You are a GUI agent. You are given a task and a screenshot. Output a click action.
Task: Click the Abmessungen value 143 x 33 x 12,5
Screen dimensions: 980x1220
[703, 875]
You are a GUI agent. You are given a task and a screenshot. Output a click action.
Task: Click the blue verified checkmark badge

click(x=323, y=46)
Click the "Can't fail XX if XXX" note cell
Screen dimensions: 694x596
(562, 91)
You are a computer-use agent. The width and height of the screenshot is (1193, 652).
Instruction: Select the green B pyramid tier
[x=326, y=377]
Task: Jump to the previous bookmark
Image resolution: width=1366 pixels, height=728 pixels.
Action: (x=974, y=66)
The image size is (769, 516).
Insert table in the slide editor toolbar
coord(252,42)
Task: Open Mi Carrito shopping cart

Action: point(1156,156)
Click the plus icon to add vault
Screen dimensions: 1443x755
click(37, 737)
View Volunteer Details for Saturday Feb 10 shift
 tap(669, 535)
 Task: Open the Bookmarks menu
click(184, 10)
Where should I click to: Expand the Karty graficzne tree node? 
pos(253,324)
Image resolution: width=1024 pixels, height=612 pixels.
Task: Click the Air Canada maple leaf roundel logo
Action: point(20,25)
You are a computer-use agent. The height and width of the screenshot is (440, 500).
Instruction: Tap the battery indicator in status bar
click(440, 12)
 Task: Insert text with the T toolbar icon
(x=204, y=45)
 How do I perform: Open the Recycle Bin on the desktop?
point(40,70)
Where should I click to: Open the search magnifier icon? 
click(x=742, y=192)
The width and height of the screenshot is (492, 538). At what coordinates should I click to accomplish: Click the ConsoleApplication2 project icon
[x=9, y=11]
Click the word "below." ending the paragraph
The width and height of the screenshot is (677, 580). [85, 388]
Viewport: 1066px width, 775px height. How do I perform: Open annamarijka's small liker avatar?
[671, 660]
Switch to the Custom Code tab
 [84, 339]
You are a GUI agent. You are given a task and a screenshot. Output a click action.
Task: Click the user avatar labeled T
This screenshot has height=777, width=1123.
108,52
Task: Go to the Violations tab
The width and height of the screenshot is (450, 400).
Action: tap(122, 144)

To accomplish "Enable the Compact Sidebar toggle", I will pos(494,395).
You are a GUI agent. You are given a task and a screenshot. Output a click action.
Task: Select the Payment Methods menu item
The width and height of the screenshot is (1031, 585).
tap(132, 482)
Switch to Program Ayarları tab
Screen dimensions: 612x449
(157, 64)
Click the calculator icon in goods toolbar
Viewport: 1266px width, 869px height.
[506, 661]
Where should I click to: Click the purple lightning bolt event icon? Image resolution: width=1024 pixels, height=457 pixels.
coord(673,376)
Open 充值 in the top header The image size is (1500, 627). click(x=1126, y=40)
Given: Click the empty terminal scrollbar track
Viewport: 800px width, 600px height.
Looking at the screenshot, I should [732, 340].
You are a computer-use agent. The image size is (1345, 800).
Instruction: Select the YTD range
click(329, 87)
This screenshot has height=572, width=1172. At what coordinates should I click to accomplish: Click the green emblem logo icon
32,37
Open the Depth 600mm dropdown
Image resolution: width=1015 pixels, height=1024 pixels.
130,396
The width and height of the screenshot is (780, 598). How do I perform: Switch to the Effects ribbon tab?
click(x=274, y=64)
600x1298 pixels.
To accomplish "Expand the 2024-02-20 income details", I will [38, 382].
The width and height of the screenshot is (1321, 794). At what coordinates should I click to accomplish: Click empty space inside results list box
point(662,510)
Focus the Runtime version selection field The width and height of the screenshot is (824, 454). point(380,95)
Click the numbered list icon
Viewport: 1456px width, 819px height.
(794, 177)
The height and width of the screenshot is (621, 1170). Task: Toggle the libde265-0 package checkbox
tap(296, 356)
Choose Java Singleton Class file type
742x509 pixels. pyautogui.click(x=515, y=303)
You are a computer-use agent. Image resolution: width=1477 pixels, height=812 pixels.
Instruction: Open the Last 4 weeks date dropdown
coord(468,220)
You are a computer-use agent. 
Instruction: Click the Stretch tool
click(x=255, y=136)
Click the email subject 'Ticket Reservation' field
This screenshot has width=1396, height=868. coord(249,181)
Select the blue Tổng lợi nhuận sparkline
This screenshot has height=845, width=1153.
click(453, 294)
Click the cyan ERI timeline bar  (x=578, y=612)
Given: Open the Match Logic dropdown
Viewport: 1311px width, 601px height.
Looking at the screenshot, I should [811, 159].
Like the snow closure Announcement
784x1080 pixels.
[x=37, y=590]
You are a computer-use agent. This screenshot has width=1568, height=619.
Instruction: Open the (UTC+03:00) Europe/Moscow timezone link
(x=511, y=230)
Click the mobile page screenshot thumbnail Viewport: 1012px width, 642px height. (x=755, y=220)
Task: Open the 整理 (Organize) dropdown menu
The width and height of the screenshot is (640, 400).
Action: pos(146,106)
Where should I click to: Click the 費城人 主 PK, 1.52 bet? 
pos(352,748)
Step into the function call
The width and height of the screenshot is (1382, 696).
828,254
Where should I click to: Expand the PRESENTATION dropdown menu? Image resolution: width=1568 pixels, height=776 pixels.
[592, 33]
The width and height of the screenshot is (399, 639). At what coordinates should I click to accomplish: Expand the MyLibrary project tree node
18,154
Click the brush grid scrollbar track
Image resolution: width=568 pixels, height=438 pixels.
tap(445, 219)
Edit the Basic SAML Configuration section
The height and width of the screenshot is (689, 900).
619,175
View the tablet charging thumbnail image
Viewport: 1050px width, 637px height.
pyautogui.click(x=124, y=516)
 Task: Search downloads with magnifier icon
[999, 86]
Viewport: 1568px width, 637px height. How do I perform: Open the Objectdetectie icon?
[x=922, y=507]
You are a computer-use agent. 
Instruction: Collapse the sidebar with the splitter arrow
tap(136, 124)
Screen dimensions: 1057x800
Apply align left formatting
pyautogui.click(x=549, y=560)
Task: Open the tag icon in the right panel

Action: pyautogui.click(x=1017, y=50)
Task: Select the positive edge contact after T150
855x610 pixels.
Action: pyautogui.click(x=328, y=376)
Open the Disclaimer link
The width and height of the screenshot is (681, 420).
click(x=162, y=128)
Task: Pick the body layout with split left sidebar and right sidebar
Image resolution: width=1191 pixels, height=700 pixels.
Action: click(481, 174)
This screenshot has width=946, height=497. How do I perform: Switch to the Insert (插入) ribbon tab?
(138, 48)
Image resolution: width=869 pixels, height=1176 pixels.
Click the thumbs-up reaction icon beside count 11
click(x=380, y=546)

Task objective: Check each line in the listing above for the string "track", then report how many lines contain it, with no other text.

Task answer: 2